Dr Stock talks to ecancertv at ASH 2015 about the results of a study that found a common genetic variant that increases the risk for bony toxicity in children being treated for acute leukaemia.

In the study, presented by Dr Peter D. Cole of Albert Einstein College of Medicine in New York, USA, children who had two copies of the 2R polymorphism in the promoter region of the thymidylate synthase gene were more likely than those who did not to have avascular necrosis or other bony morbidity.

Around one in five (20.6%) of the 637 children tested had the TS genetic variant, the presence of which increased the risk of bony toxicity three-fold in the youngest (<10 years) and two-fold in the older (>10 years) children.

The results suggest increased surveillance may be needed, particularly in younger children.

Read the news story and watch the press conference for more information.

ASH 2015

Comment: Study identifies genetic variant that signifies higher risk for avascular necrosis in children with acute leukaemia

Dr Wendy Stock - University of Chicago, Chicago, USA


Dr Cole’s paper on ALL looking at bony morbidity, now what was that all about? What, for you, is the take-home?

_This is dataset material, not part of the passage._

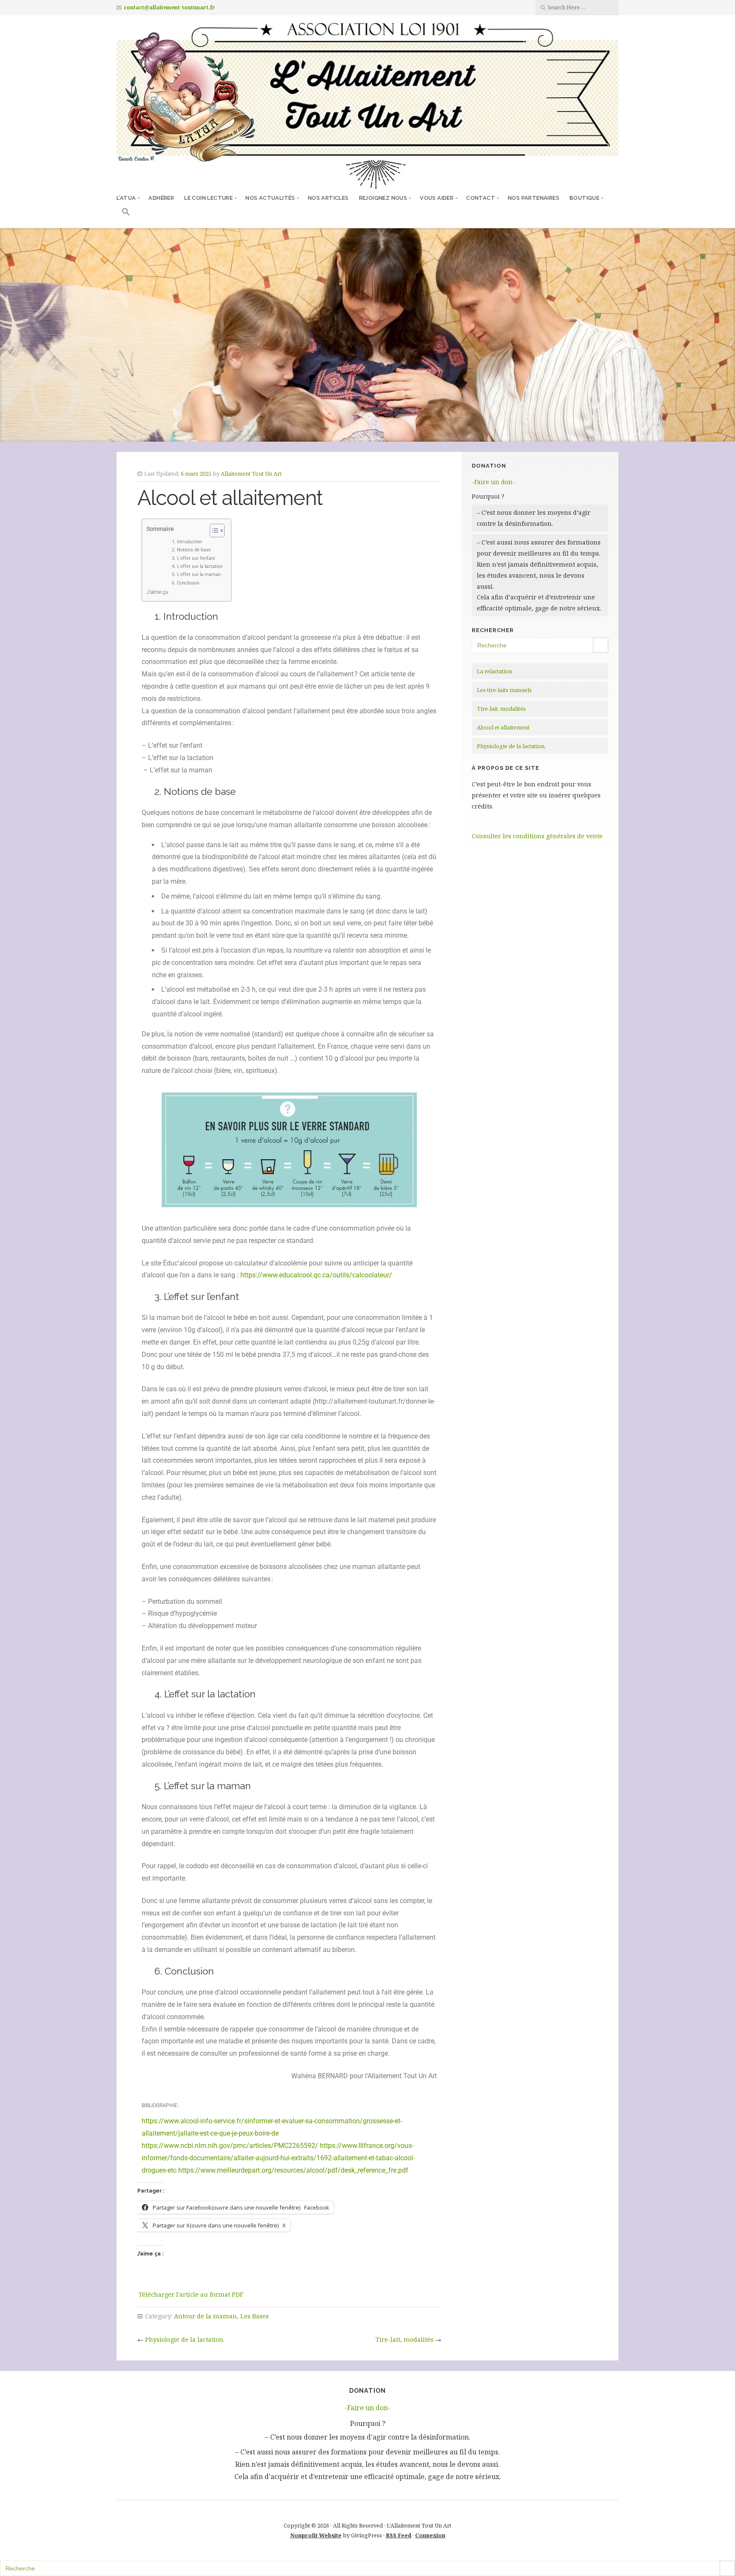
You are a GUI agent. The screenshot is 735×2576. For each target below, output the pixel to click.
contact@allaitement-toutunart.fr (169, 7)
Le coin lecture (208, 198)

It’s a very similar problem. This was talking about both risk of osteonecrosis of the bone and fractures of the bone as a complication of treatment of ALL. Instead of using a very broad genome approach, an unbiased approach as was in the first abstract, they used a focussed candidate gene approach looking for variance in genes that are known to be important for bone development and bone morbidity, fracture risk. So they identified one, the gene thymidylate synthase, which is a gene that is important for methotrexate metabolism which is one of the drugs that we use for treatment of ALL. They found that this gene, a variant in this gene, predisposed patients to a higher risk of both fracture in the older patients and osteonecrosis in the younger patients.

And for you the important take-home?

Again, the same thing, that there are variants in the genome that predispose patients to the development of these problems. Now, what can we do about those problems, that’s the question. What my hope is for the future is that perhaps it will be possible either to develop drugs that prevent those toxicities from happening or using therapies, which we can’t do at the moment since these are the best therapies that we have, that decrease the risk of exposure to the drugs that cause these problems.